We all had a moment in our training career where we felt great after a training session. But then all of a sudden, the next day we experience some sort of pain. Speaking from experience, I know how frustrating this feels like. We start to analyze, "where could this pain be coming from? I don't remember doing anything too crazy to experience this pain?"

As you are sitting here reading this article, you might be experiencing some pain. The pain could either be coming from your lower back, your hamstrings, whatever the case may be.

What if I were to tell you that this pain you were experiencing could possibly be coming from a lack of core strength/stability.

My what, you may ask?

Your core. When I ask athletes in the initial evaluation, "show me where your core is", do you know where 99% of them point to? The stomach.

Great, you're on the right track. But that's not the whole thing!

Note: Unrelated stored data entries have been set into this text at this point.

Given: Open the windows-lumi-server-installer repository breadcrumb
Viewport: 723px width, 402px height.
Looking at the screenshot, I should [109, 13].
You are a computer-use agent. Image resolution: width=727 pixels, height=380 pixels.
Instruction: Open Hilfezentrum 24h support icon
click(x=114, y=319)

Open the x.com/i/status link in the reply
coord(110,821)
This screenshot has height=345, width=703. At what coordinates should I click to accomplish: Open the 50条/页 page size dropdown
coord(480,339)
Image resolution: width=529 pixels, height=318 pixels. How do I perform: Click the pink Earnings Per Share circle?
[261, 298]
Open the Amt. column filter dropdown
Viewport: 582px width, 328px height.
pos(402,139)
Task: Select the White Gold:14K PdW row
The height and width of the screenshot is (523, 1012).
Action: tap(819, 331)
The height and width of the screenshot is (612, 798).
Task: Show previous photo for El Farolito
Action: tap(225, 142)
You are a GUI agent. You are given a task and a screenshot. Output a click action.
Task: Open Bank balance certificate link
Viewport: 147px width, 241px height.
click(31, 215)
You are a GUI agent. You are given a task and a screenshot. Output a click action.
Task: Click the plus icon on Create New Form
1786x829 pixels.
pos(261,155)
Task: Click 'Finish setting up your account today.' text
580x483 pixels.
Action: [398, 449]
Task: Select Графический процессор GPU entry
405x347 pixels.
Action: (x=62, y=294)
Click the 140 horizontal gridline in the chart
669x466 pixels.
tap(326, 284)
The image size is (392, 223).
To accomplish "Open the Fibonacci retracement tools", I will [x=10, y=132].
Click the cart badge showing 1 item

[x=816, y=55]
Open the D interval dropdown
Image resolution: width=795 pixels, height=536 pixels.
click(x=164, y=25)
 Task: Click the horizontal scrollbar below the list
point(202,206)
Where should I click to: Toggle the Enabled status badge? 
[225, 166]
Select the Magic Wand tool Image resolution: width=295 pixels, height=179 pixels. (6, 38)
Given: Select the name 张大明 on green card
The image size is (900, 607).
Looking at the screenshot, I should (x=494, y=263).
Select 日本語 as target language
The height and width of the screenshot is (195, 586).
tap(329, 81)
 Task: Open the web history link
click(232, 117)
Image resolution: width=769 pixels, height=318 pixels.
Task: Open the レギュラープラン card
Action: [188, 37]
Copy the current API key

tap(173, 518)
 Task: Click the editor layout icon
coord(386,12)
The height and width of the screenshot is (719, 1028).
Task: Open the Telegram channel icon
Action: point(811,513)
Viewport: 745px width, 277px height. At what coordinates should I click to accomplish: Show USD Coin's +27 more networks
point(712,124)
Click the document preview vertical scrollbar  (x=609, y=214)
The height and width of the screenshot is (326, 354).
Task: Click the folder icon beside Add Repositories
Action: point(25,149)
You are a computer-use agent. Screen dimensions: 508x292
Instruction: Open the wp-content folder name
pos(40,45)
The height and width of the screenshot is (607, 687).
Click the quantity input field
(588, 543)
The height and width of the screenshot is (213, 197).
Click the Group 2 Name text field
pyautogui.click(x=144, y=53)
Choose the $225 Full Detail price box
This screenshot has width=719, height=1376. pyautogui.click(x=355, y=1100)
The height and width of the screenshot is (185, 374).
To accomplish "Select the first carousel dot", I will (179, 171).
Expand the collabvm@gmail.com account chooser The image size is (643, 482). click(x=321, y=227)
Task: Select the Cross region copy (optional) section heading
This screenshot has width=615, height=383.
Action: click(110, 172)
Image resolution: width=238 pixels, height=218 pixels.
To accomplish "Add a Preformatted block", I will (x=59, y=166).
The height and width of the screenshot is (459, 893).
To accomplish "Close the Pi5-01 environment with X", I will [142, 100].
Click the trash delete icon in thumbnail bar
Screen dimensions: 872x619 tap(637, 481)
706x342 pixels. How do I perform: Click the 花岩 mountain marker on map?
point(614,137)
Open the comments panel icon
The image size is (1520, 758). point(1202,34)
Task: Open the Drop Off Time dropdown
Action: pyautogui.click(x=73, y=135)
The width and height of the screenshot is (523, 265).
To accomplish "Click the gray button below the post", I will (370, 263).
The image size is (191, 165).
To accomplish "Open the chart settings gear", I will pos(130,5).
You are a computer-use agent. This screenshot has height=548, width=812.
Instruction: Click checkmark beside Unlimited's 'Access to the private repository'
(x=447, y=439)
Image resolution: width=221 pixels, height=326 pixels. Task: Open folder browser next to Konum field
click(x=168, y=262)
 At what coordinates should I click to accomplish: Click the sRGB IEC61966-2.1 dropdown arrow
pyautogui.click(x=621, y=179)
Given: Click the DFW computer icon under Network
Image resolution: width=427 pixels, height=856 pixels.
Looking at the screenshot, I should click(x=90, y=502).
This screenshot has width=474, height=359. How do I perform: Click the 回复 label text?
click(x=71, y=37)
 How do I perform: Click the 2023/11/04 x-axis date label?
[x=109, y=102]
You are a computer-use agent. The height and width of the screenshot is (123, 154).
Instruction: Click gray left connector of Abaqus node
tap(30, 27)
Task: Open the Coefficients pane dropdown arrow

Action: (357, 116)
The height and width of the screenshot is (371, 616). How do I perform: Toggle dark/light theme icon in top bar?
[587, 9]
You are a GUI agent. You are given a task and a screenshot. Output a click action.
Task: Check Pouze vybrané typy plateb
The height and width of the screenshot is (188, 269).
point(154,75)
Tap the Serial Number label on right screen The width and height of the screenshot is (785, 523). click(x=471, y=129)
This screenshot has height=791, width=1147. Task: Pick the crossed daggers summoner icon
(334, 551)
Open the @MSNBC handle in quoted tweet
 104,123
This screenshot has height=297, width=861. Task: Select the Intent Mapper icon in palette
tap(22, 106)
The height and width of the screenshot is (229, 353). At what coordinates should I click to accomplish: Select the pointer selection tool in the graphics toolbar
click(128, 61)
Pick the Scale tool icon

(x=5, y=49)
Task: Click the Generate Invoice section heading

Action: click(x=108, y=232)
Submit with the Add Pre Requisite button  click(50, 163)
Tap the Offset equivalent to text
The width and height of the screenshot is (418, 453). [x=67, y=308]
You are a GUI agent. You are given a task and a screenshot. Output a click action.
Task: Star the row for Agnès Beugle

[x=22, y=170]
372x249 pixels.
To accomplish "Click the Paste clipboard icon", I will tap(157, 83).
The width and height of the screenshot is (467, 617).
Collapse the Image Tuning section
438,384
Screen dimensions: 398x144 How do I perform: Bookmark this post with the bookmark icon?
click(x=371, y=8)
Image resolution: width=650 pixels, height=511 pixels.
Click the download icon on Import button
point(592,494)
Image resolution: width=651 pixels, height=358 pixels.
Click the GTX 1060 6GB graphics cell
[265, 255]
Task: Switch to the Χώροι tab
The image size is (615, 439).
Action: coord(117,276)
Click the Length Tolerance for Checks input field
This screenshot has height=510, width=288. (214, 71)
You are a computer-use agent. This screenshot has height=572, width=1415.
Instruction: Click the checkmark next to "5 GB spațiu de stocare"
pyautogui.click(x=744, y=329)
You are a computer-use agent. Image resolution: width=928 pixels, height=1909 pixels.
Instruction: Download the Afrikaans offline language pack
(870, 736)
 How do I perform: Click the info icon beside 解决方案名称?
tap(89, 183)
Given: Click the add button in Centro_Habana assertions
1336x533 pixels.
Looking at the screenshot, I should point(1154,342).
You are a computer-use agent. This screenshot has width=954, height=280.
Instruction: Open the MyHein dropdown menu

Let's go over what the core truly is, and why a lack in core strength and stability during training can result in an experience of pain.

 

Before I just give the answer away, i want you to stand up out of your chair. Get your feet around hip

width apart, slight bend in both knees, squeeze your butt, arms relaxed to the sides with the shoulder blades coming together, take a deep breath in, and exhale as fully as you can.

Hopefully you experienced engagement from not only your abdominal muscles, but you felt your obliques and spinal muscles turn on at the same time.

There you have it! This is your core.

By textbook definition, the core musculature surrounds the spine. It's job is to stabilize the spine during movement. In other words, it's trying to prevent unwanted movement.

As movement practitioners, we look at the spine as the engine of movement. Proximal (centered) stability creates distal (outward) mobility.

With poor core engagement, control, or stability, the athlete is unable to create efficient movement. When we put a load with inefficient movement, this is where injury occurs, or where pain starts to surface.